Saturday, June 16, 2012

June Oscar Buzz and Predictions - Supporting Contenders

   Supporting Actor and Actress are notoriously more difficult to predict early in the game than their Lead counterparts.  This is mostly because the fields are so wide.  One film equals one or two candidates for Best Actor or Best Actress.  The same film can produce any number of possible nominees in the supporting categories.  There were no less than eight women receiving Supporting Actress buzz for the Help alone at one point last year.  As the films open, the one or two real standouts among the various ensembles will become clearer.  For now, you, me, even the buzz, it's all just a shot in the dark.  Ready, aim,...

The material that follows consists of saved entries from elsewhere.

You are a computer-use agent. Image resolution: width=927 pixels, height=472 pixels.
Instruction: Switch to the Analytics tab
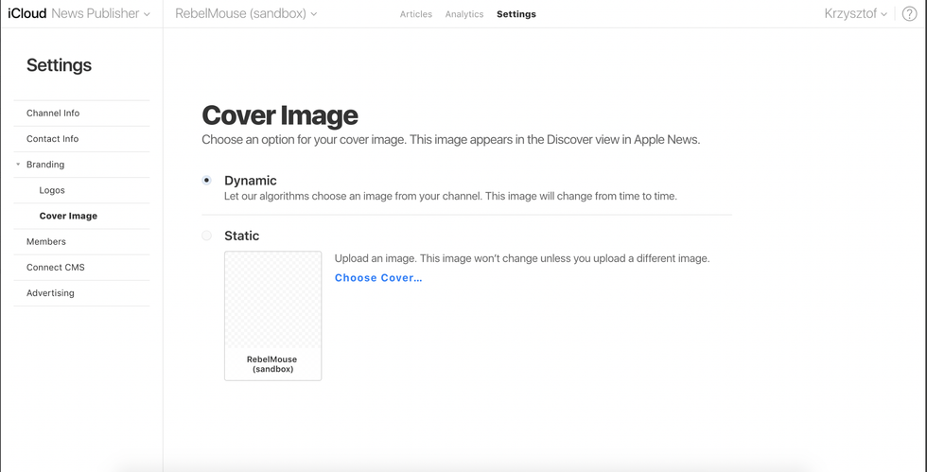(x=464, y=14)
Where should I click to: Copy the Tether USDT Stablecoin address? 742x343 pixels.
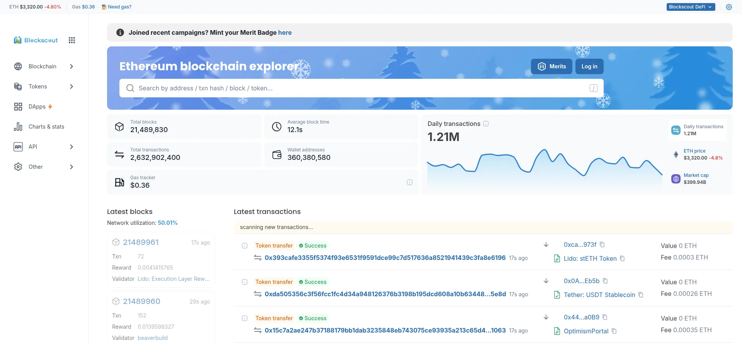pos(641,295)
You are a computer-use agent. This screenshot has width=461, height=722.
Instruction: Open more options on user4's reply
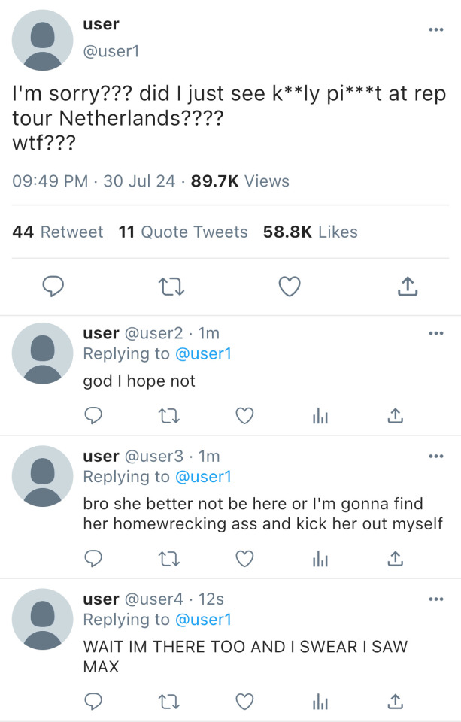pyautogui.click(x=435, y=599)
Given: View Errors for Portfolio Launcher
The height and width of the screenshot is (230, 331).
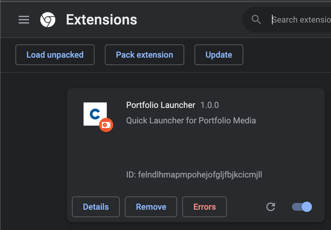Looking at the screenshot, I should click(205, 207).
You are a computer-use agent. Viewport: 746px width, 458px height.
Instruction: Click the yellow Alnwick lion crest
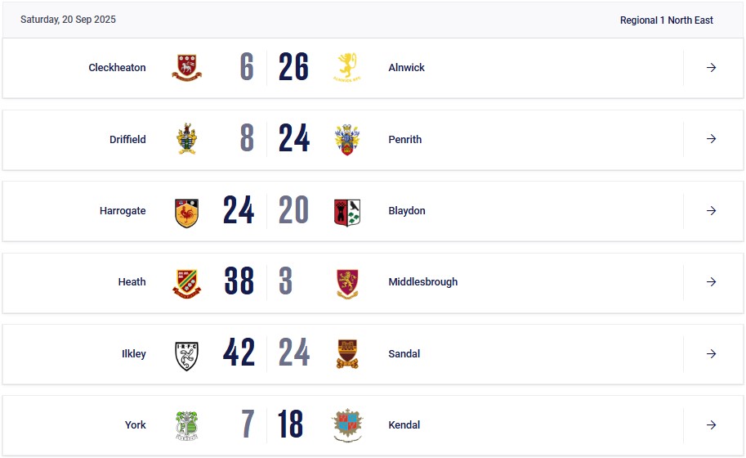click(x=346, y=68)
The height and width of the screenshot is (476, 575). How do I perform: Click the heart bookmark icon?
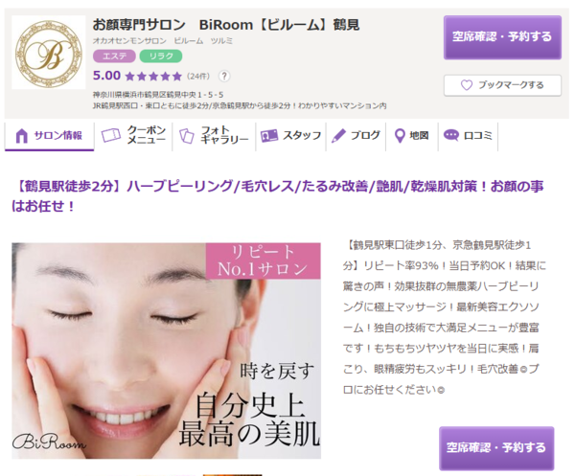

Best Supporting Actress - 
     The buzz says:
  1. Amy Adams - The Master
  2. Anne Hathaway - Les Miserables
  3. Sally Field - Lincoln
  4. Olivia Williams - Hyde Park On Hudson
  5. Samantha Barks - Les Miserables

  6. Jessica Chastain - Zero Dark Thirty
  7. Vanessa Redgrave - Song For Marion
  8. Kerry Washington - Django Unchained
  9. Helena Bonham Carter - Les Miserables
  10. Jessica Chastain - Lawless
Also:  Olivia Colman - Hyde Park On Hudson, Jennifer Lawrence - The Silver Linings Playbook
     The Frog says:
  1. Anne Hathaway - Les Miserables:  Have you seen the trailer?  Have you heard her sing in it?
  2. Amy Adams - The Master:  I like Ms. Adams better with a dark side anyway, and I'm feeling a lot of confidence in this film.
  3. Jessica Chastain - Zero Dark Thirty:  The trifecta of prestige roles approach worked for her last year and earned her lots of fans.  She could also be nominated for Lawless or To The Wonder, but Lawless doesn't seem like what Mr. Weinstein is pushing hardest thus far and Wonder is directed by Malick, who has never directed a single actor to a nomination.  If Zero is a critical hit, this could be an easy way for the actor's branch to recognize it.  Oh, and Jess is just always amazing anyway.
  4. Samantha Barks - Les Miserables:  Okay, so Oscar loves Anne and she's amazing in the trailer.  Oscar also loves pretty young previously unknown actresses.  As Eponine, Ms. Barks has the most dynamic character arc of any female in the story, and the showstopper "On My Own".
  5. Sally Field - Lincoln:  I may not be as enthusiastically on "The Lincoln Train" as most movie bloggers, but I do think that if Ms. Fields is given anything decent to chew on in this film, she could easily garner a nomination (regardless of how the film plays as a whole).  It's been a minute since the Academy gave her any love.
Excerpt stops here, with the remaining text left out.